Problem statement
For the entries that follow, set down each one exactly and drop any pictures.

+ + + +

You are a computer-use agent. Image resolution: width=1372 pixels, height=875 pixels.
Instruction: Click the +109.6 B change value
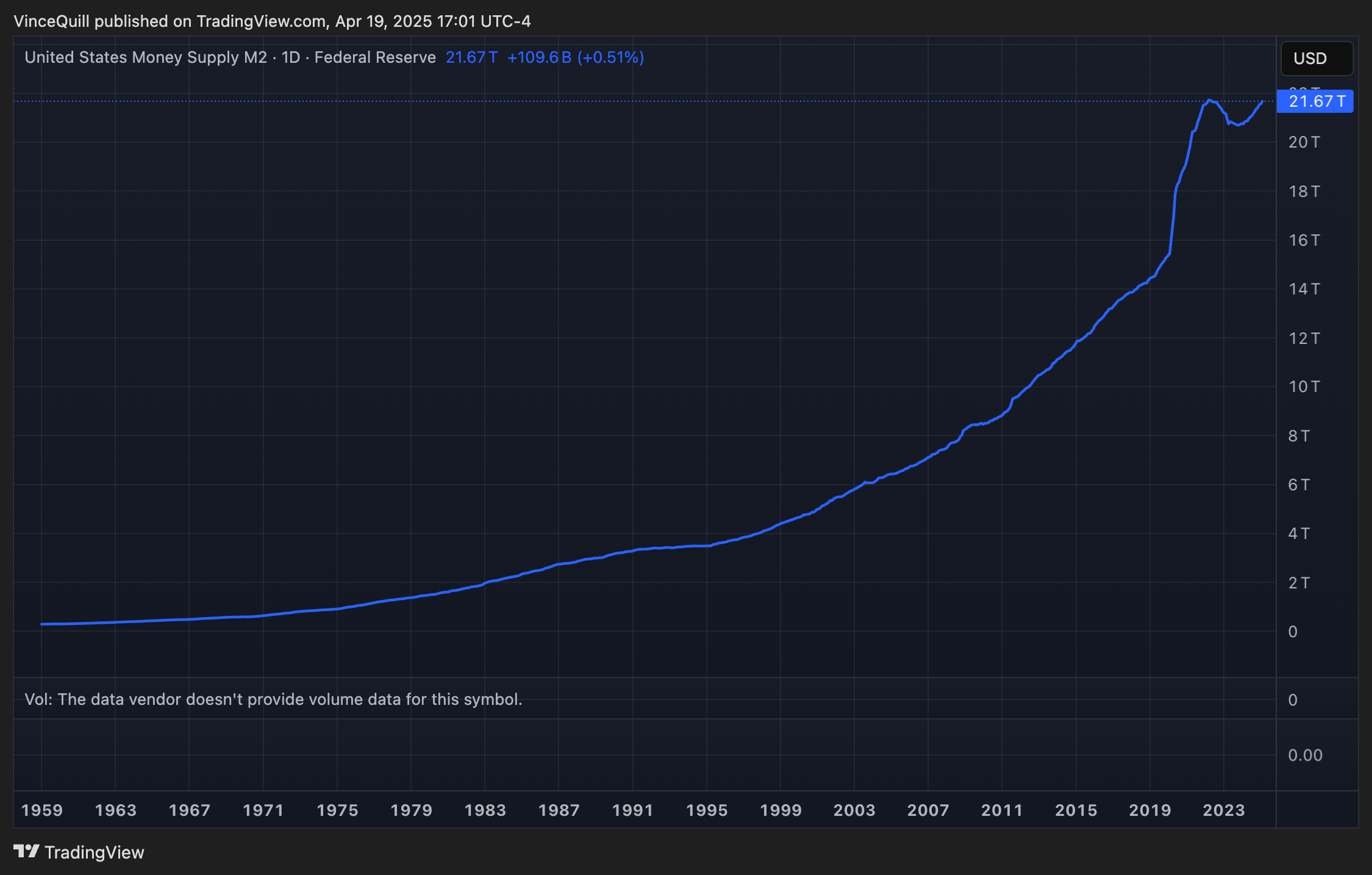539,57
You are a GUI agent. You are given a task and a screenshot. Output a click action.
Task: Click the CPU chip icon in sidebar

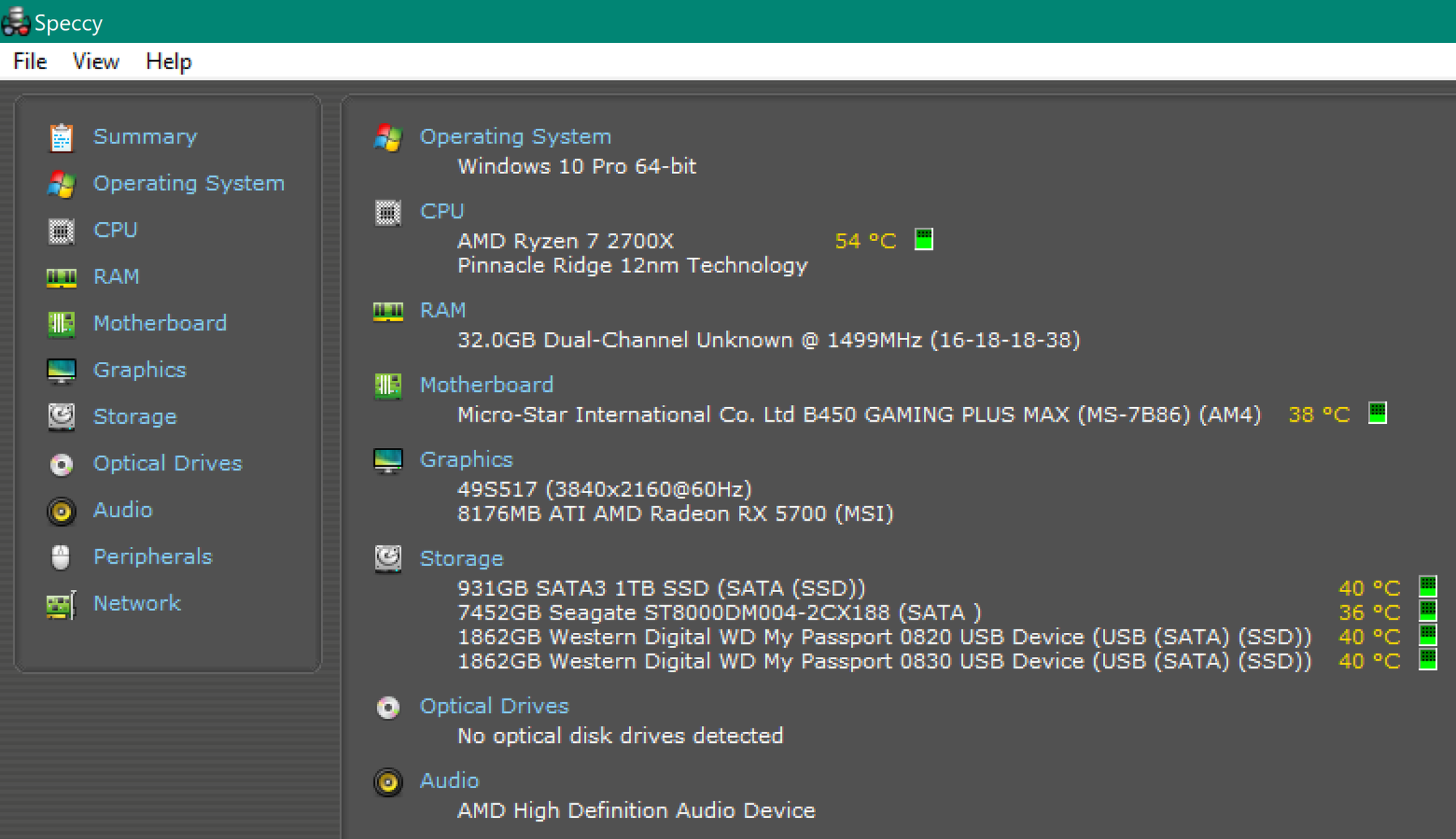[x=61, y=231]
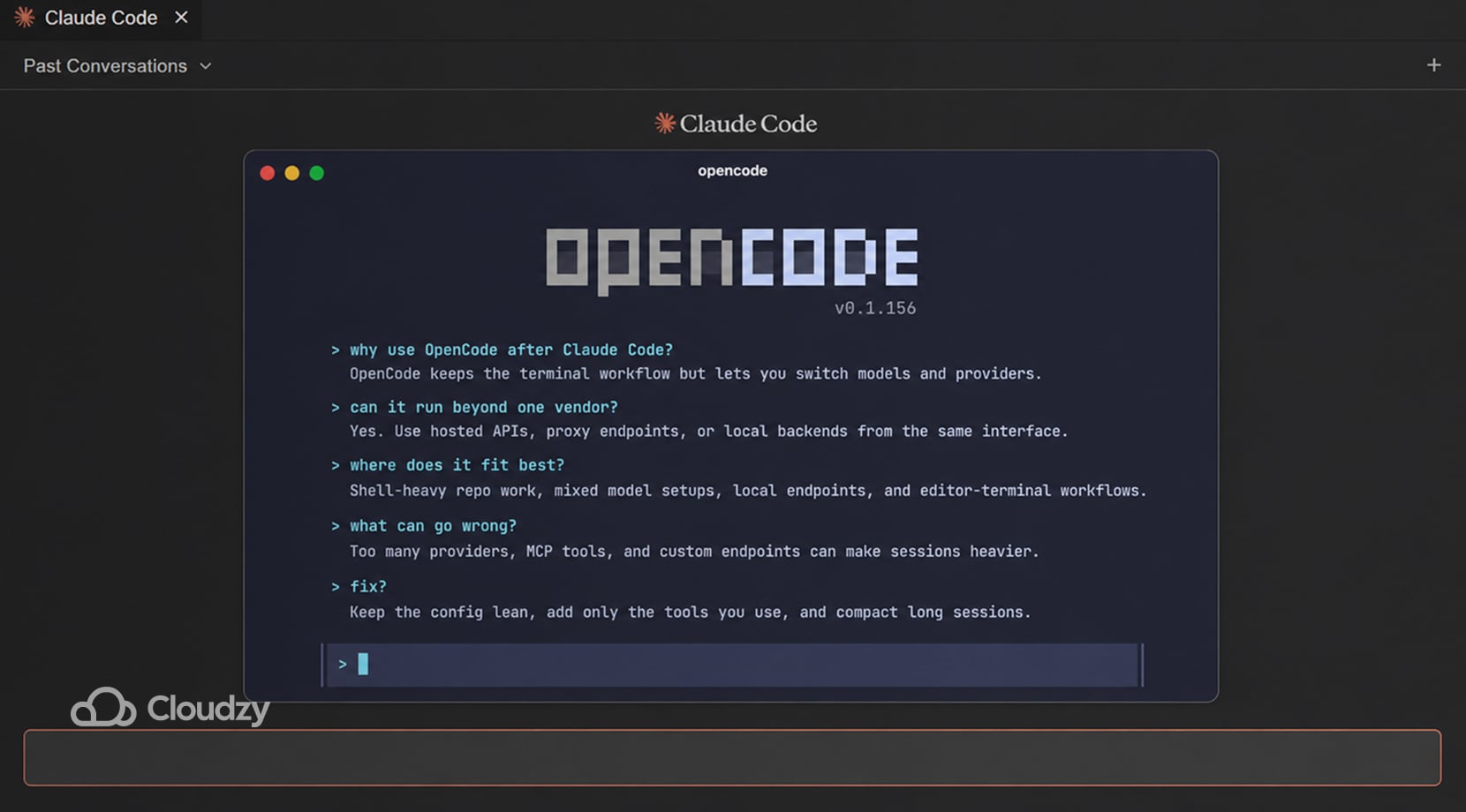Select the Claude Code tab
Screen dimensions: 1466x812
click(100, 17)
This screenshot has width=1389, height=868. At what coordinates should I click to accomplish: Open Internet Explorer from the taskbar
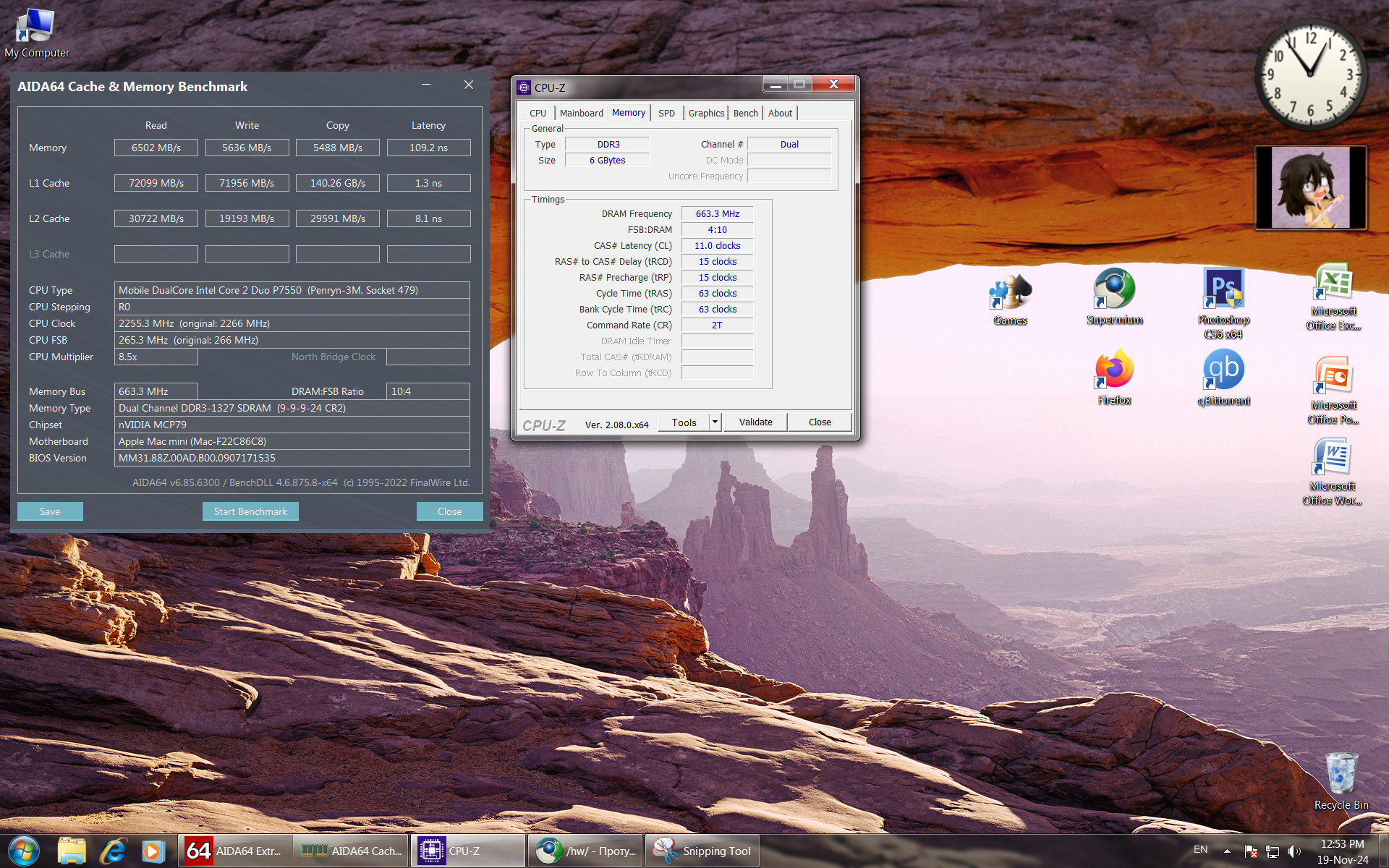pos(113,851)
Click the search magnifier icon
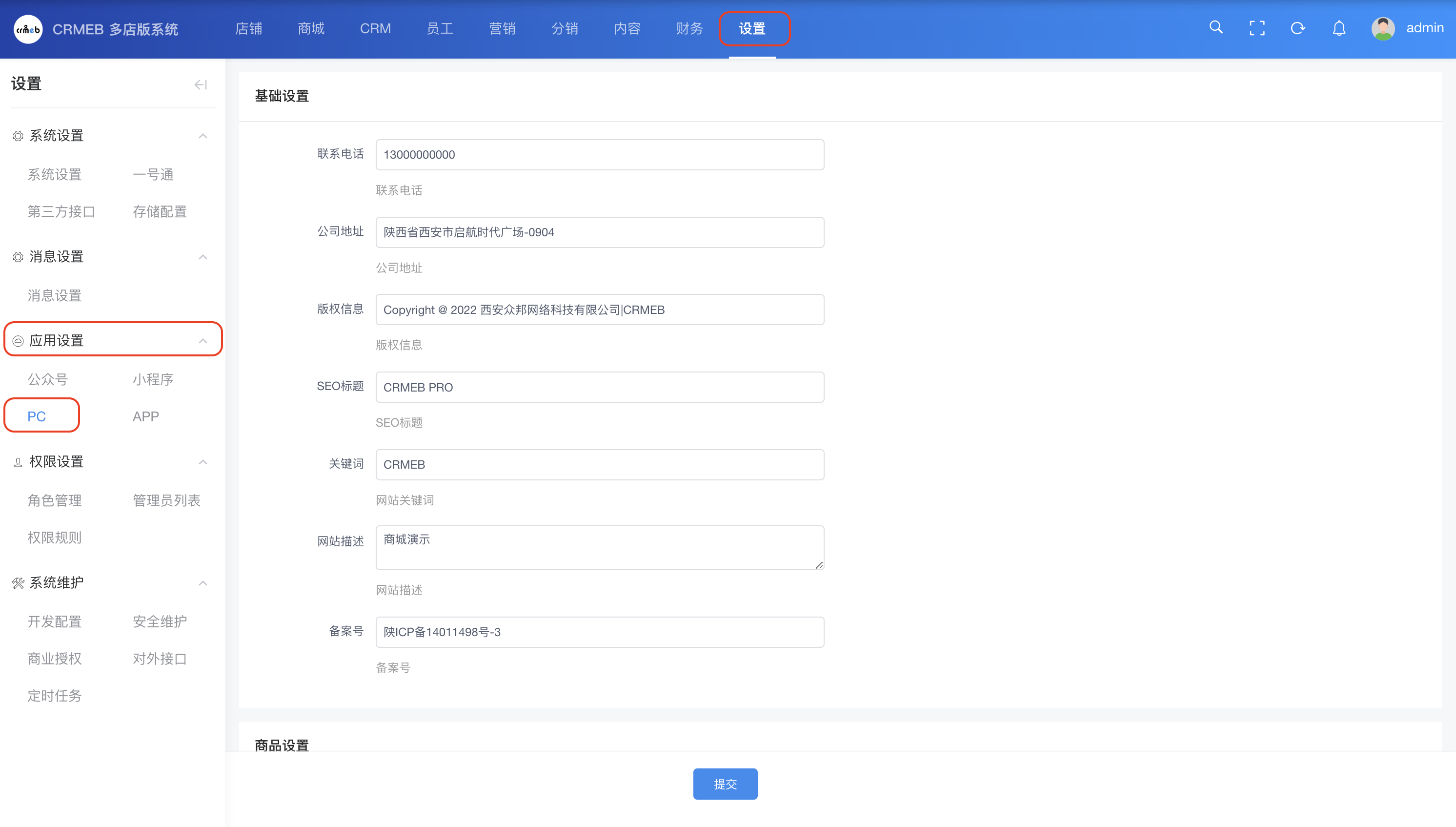Viewport: 1456px width, 827px height. (x=1215, y=28)
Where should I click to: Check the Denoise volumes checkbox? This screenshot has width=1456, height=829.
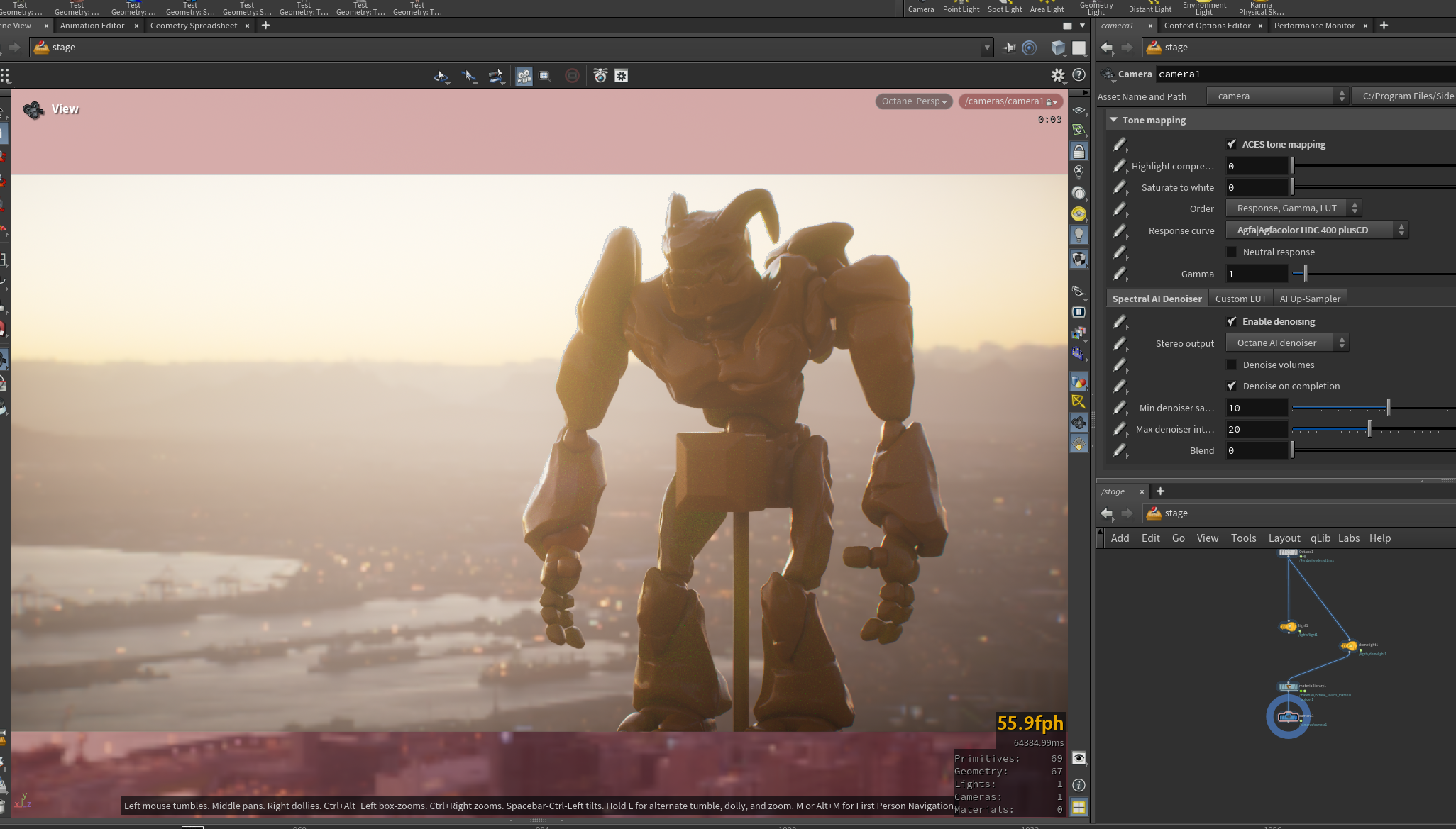(x=1232, y=365)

+ + + +

Response area
You are a computer-use agent. Image resolution: width=1372 pixels, height=875 pixels.
Instruction: Click the +109.6 B change value
539,57
You are a GUI agent. You are given a task and a screenshot. Output a click action.
Task: Click the CPU chip icon in sidebar

[x=61, y=231]
Select the Claude Code tab
Screen dimensions: 1466x812
click(100, 17)
This screenshot has width=1389, height=868. At what coordinates should I click to accomplish: Open Internet Explorer from the taskbar
pos(113,851)
Click the search magnifier icon
Viewport: 1456px width, 827px height. (x=1215, y=28)
Where should I click to: Check the Denoise volumes checkbox? This screenshot has width=1456, height=829.
(x=1232, y=365)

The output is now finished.